Deals8 May 2026|Datacentres.com Research|9 min read

Ecolab's $4.75B Acquisition of CoolIT Validates Liquid Cooling Market

The largest acquisition in data centre cooling history signals that liquid cooling has moved from niche technology to essential infrastructure as AI drives rack densities past air cooling limits.

Ecolab's announcement of a definitive agreement to acquire CoolIT Systems from KKR for approximately $4.75 billion in cash represents the largest acquisition in data centre cooling history and a watershed moment for the liquid cooling industry. The deal validates the explosive growth of a market that has tripled in just two years and is projected to reach $32 billion by 2028.

CoolIT Systems is one of the largest providers of direct-to-chip liquid cooling solutions, with installations spanning major hyperscale facilities and enterprise data centres globally. The company's technology circulates liquid coolant directly to processors and GPUs, removing heat at the chip level rather than relying on air circulation through the data hall. This approach enables rack densities of 50-100+ kW per rack, compared to the 8-15 kW typical of air-cooled environments.

The acquisition by Ecolab - a $50 billion water, hygiene, and infection prevention company - is strategically significant.
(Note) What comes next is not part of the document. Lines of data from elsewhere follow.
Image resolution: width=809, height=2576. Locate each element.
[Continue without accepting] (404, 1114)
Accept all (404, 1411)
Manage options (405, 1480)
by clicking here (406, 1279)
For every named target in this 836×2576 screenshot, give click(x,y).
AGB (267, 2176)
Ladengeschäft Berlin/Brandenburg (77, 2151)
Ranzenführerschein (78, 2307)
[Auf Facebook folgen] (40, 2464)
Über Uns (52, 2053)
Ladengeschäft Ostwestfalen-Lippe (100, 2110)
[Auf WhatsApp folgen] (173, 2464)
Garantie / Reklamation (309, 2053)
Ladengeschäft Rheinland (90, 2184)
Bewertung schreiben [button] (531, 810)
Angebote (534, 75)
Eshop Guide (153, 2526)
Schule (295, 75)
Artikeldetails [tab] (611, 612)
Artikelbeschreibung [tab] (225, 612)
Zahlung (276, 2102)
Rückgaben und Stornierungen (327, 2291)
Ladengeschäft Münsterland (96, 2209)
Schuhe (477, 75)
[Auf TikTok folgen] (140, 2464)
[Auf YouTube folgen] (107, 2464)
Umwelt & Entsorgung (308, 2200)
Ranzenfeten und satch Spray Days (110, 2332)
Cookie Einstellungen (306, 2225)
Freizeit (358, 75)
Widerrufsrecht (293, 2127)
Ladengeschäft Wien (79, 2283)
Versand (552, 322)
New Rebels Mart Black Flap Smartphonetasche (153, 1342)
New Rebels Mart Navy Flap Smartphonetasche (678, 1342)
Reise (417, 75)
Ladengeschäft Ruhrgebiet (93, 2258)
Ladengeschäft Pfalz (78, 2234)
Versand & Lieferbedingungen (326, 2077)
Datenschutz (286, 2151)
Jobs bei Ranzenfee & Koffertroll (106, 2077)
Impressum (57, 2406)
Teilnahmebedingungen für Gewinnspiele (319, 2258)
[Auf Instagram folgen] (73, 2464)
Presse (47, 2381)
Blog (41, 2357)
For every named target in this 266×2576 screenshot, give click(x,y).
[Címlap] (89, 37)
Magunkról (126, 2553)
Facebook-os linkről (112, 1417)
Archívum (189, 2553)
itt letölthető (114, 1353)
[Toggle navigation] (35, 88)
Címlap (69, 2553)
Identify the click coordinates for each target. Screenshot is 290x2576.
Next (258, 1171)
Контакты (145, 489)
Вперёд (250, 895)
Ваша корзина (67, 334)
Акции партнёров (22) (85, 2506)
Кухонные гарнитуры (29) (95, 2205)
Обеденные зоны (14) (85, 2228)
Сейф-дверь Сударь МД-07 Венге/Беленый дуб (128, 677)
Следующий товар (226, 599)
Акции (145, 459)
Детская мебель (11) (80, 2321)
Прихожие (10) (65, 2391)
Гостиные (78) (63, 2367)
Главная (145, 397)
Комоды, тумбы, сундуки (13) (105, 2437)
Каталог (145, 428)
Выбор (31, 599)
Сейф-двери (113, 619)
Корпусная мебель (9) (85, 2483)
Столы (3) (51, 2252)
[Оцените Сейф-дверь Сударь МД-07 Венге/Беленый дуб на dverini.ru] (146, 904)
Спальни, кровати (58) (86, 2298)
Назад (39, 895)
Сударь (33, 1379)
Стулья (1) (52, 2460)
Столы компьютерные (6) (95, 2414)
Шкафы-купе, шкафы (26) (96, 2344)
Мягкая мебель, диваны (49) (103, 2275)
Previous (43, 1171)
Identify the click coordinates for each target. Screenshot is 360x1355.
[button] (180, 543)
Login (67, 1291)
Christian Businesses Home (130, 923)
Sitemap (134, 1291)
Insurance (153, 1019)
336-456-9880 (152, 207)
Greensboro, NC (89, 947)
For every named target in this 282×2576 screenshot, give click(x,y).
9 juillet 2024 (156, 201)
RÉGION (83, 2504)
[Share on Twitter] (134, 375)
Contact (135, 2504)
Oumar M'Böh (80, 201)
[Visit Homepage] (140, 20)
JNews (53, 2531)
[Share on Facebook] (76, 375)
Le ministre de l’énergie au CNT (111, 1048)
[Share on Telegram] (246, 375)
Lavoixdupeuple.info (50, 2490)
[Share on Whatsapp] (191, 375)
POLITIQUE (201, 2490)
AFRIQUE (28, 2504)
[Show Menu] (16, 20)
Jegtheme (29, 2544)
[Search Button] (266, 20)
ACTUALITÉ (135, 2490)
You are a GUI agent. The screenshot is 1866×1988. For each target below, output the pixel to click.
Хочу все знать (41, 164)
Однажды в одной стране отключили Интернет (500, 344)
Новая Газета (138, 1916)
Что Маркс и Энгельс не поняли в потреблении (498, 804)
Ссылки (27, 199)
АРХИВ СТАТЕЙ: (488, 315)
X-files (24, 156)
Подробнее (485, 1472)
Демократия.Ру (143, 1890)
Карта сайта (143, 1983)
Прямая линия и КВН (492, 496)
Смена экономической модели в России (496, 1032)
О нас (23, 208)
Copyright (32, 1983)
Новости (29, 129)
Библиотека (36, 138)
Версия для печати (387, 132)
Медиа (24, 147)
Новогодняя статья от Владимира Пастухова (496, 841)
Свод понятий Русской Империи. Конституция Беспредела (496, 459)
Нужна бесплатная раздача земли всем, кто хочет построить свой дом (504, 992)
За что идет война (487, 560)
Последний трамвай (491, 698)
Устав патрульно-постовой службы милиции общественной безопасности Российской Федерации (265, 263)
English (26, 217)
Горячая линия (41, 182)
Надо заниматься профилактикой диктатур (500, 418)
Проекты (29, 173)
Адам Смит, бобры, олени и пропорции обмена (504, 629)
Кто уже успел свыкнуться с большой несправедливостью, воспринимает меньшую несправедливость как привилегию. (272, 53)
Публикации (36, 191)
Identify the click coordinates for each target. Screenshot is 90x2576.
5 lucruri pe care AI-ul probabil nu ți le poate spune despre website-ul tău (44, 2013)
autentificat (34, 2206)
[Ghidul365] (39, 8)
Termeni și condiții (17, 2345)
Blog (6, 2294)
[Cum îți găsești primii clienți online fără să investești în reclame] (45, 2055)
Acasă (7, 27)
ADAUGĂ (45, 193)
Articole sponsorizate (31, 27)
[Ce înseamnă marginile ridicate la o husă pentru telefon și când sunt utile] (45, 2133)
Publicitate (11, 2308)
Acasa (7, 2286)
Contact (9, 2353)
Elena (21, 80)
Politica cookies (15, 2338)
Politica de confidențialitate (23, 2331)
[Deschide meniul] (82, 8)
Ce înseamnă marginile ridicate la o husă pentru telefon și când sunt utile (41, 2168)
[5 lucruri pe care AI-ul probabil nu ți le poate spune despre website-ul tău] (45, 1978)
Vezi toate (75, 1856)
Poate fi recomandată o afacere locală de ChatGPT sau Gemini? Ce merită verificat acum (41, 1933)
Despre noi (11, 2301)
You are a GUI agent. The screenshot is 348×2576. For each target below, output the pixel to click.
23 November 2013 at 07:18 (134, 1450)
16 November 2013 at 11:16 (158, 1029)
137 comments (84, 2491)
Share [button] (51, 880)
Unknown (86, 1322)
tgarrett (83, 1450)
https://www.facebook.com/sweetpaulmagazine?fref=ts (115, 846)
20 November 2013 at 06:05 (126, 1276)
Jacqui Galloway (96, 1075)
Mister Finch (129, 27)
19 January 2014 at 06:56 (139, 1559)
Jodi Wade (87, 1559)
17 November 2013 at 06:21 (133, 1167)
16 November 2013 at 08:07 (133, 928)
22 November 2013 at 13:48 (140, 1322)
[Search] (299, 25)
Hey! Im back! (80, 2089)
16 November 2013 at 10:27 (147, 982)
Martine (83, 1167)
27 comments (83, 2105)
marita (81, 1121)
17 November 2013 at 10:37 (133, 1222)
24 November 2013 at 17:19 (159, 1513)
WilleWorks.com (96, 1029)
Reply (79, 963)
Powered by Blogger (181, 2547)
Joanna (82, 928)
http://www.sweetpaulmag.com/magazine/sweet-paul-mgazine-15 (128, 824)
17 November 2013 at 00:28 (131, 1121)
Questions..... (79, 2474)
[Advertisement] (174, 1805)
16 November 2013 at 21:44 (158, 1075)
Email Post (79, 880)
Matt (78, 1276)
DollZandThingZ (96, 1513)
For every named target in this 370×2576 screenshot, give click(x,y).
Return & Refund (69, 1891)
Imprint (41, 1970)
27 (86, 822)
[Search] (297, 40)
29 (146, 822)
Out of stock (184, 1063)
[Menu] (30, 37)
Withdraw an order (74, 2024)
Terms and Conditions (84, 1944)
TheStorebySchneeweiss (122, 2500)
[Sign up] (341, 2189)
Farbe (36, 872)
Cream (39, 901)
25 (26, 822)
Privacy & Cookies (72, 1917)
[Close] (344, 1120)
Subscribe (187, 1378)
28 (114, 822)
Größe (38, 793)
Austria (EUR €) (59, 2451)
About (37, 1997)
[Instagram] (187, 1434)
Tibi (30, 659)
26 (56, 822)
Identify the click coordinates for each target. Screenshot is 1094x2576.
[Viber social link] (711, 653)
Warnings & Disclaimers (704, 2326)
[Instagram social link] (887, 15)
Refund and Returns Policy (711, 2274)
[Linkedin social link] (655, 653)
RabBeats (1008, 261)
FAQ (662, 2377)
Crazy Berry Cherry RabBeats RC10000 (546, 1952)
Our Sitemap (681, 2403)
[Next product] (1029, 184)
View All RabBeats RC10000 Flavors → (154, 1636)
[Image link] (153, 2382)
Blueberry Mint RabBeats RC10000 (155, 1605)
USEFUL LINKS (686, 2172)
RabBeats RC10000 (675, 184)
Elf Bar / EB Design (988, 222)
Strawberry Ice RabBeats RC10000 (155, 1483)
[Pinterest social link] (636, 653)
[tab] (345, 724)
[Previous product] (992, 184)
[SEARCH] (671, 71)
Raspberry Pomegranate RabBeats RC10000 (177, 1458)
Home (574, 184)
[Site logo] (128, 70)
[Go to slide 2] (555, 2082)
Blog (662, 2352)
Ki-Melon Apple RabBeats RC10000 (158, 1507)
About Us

Ecolab brings decades of expertise in managing large-scale water and chemical systems in industrial environments, including hospitals, food processing facilities, and manufacturing plants. This expertise is directly applicable to the complex coolant distribution systems required by data centre liquid cooling, which must maintain precise temperature control, prevent contamination, and operate with extreme reliability.

The timing reflects NVIDIA's latest GPU architectures pushing beyond the practical limits of air cooling. The NVIDIA Blackwell Ultra architecture, now being deployed at scale for AI training, generates thermal loads exceeding 120 kW per rack in standard configurations. At these densities, air cooling alone cannot maintain safe operating temperatures without dramatically increasing the size and energy consumption of the cooling infrastructure. Liquid cooling delivers PUE improvements of 0.2-0.4 compared to conventional air cooling, translating to 30-40% energy savings.

For the broader data centre industry, this deal signals that liquid cooling is no longer optional for new builds - it is a baseline requirement for AI-capable facilities. Operators who have not yet invested in liquid cooling infrastructure face either facility obsolescence or expensive retrofits as tenant workloads increasingly demand GPU-dense configurations.